» **What you need to do**:
- 1) Answer these from the soybean market report:
(a) Who at Benson Quinn Commodities noted that soybeans have bottomed during the first week of October?
(b) What yield per acre does Michael Cordonnier at Soybean and Corn Advisor estimate?
(c) What three-month low did the November soybean contract touch on Wednesday?
- 2) Continue the soybean market report from where it stops.

» **Text provided**:
◇ ◇ ◇ ◇

PRINTABLE VERSION   EMAIL TO A FRIEND   RSS FEEDS 08:37 GMT, Wednesday, 3rd Oct 2012, by Agrimoney.com
Morning markets: soy extends fall as chart supports crumble

Soybean selling should be due to slow, to judge by the date.

"Over the past four years, soybeans have bottomed during first week of October," Kim Rugel at Benson Quinn Commodities said.

Not that this necessarily means that the downward trend need necessarily be over.

"In two of those years, November futures expired higher while in other two the contract retested harvest lows again and expired near that harvest bottom."

But with the US harvest advancing, and nearer the end of the period when buyers have ready supplies to purchase off the combine, there is a seasonal trade of cashing in shorts at this time of year.

'Fund continues to liquidate'

As a further reason for caution over further selling, investors will have noted that Chicago's November lot closed just about its 100-day moving average in the last session.

Could that mark a point around which to build a rebound?

The contract on Wednesday dropped without difficulty through the 100-day line, below which it has not closed below for four months, and only giving funds cause to further liquidate positions.

"The soybean market likely remains under pressure as managed fund long continues to liquidate," Richard Feltes at RJ O'Brien said.

Estimate revision

Added cause to sell came from overnight estimates from broker FCStone that the US soybean crop would, in the US Department of Agriculture's next Wasde crop report, next week, be raised to 2.489m bushels.

That upgrade of 215m bushels reflected a yield pegged at 38.2 bushels per acre, 2.9 bushels per acre above the current USDA figure.

OK, not all observers are so upbeat, with Michael Cordonnier at Soybean and Corn Advisor sticking with his estimate of a 2.560bn-bushel crop and yield of 35.0 bushels per acre.

However, he did acknowledge that the risk was of a larger harvest.

'Cut the rationing'

The bottom line was, as Mike Mawdsley at Market 1 said, that "the soybean market is rethinking the size of this year's crop.

"With the higher stock number Friday, and potentially bigger production than expected, the carryout numbers may be larger than we have been thinking for a few weeks."

And by potentially a margin, according to calculations by RJ O'Brien's Mr Feltes.

"A 5 bushels-per-acre gain in the US soy yield to 40.3 bushels per acre would cut the 2012-13 US soy rationing from 487m bushels down to 100m bushels, and in so doing seriously undermine the case for $15.00+ a bushel soybeans," he said.

Watch out below

Technically, the next big mark for the November soybean is around the $15.17-a-bushel mark, the 50% retracement of this summer's rally, so an important point for followers of Fibonacci analysis, and also at the bottom of a chart gap dating back to June 29.

The contract fell through that with ease too to stand at $15.11 a bushel at 09:30 UK time (03:30 Chicago time), a decline of 1.3%, having touched a three-month low of $15.04 a bushel earlier.

Below that, the next support is the psychologically important $15.00-a-bushel mark, and beneath that…

"There was a gap made July 5 in the chart at $14.78-14.93 a bushel," Market 1's Mr Mawdsley said.

◇ ◇ ◇ ◇

» **Given data**:
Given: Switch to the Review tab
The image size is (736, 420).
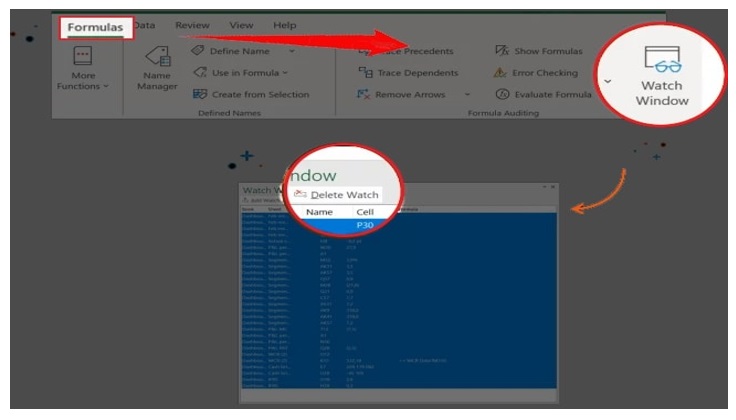Looking at the screenshot, I should (x=192, y=25).
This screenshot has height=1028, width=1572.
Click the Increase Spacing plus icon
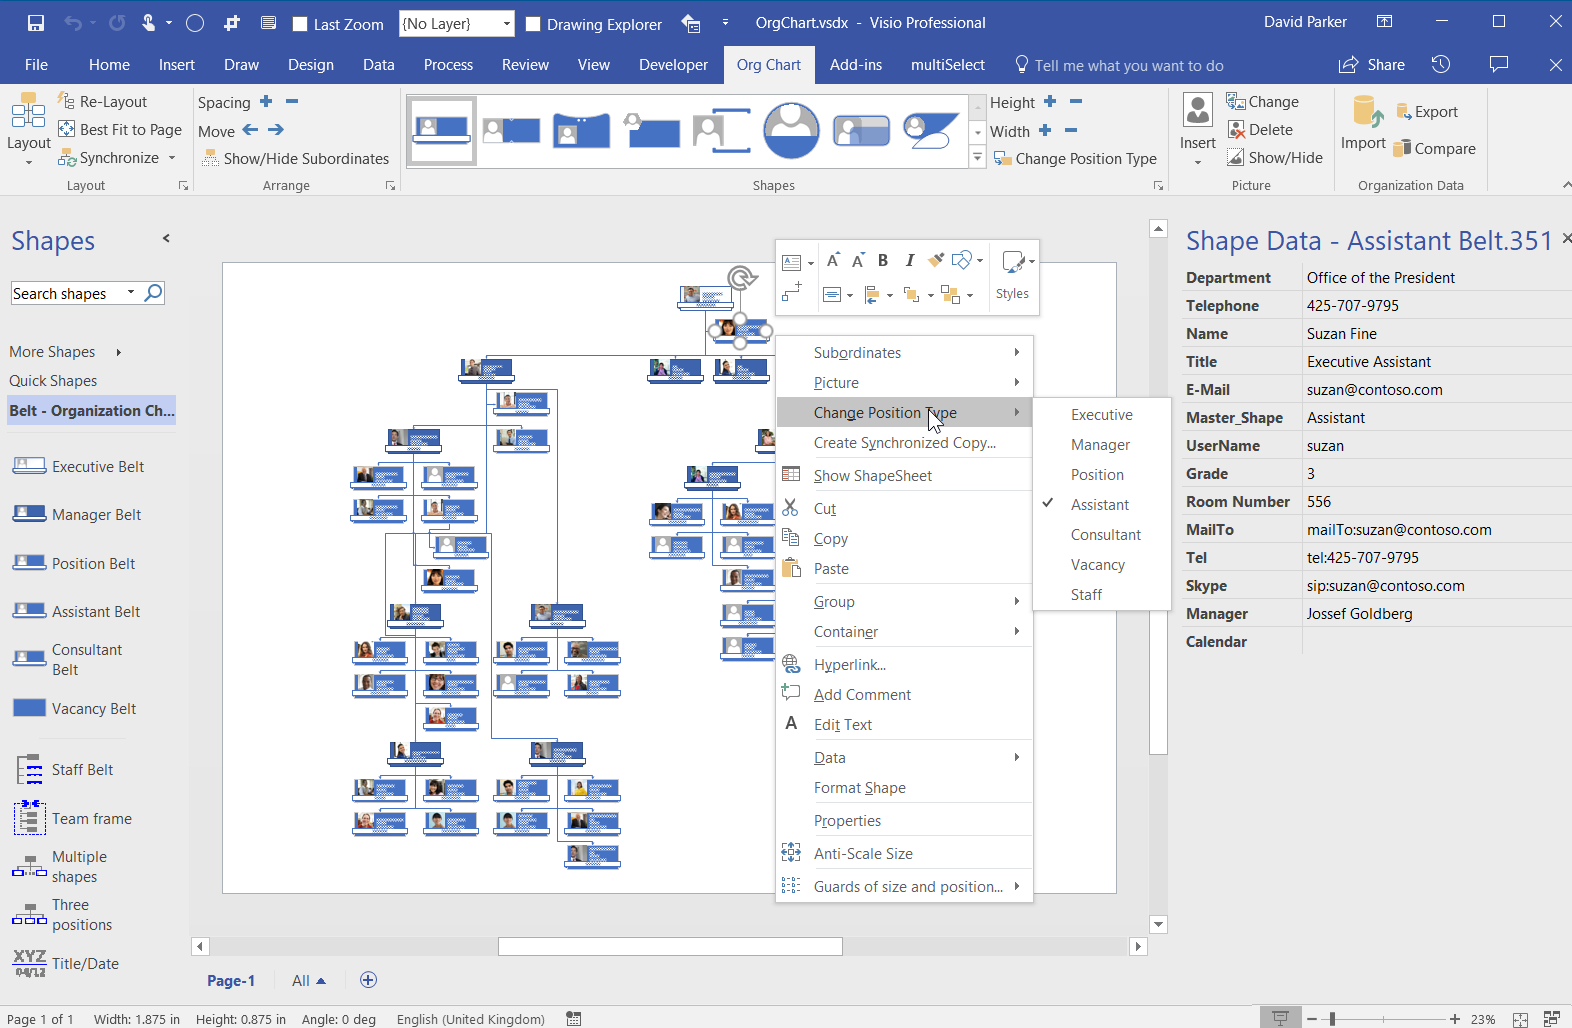(x=266, y=101)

◇ ◇ ◇ ◇

» **Written answers**:
- 1)
(a) Kim Rugel
(b) 35.0 bushels per acre
(c) $15.04 a bushel

- 2)
"If tested, that would be about a $3.00-a-bushel sell-off from the September 4 high of $17.89 a bushel."

'Upside should be limited'

Palm oil did its bit to try to support the oilseeds complex by claiming back some of its 8% losses of the last session.

Kuala Lumpur's December lot rebounded 3.0% from a three-year low for a benchmark contract to stand at 2,320 ringgit a tonne.

Not that everyone was so convinced by the recovery, which comes in the face of swelling Malaysian inventories, boosted by softish exports and a seasonal high in production.

The trend of output outpacing exports is "to continue through the fourth quarter, keeping [Malaysian] inventory levels above 2m tonnes, a psychological range seen as denoting an ample supply of crude palm oil in the market," Malaysia's Kenanga Investment Bank said.

"Hence, the crude palm oil price upside should be limited."

External weakness

However, grains suffered a further sell-down too, which it should be noted comes amid weak but not dire sentiment on external markets.

The likes of shares, Brent crude and London copper are lower, weakened by Australian data showing the country recorded its biggest trade deficit in August in three and a half years, result large down to lower volumes and prices of commodity sales.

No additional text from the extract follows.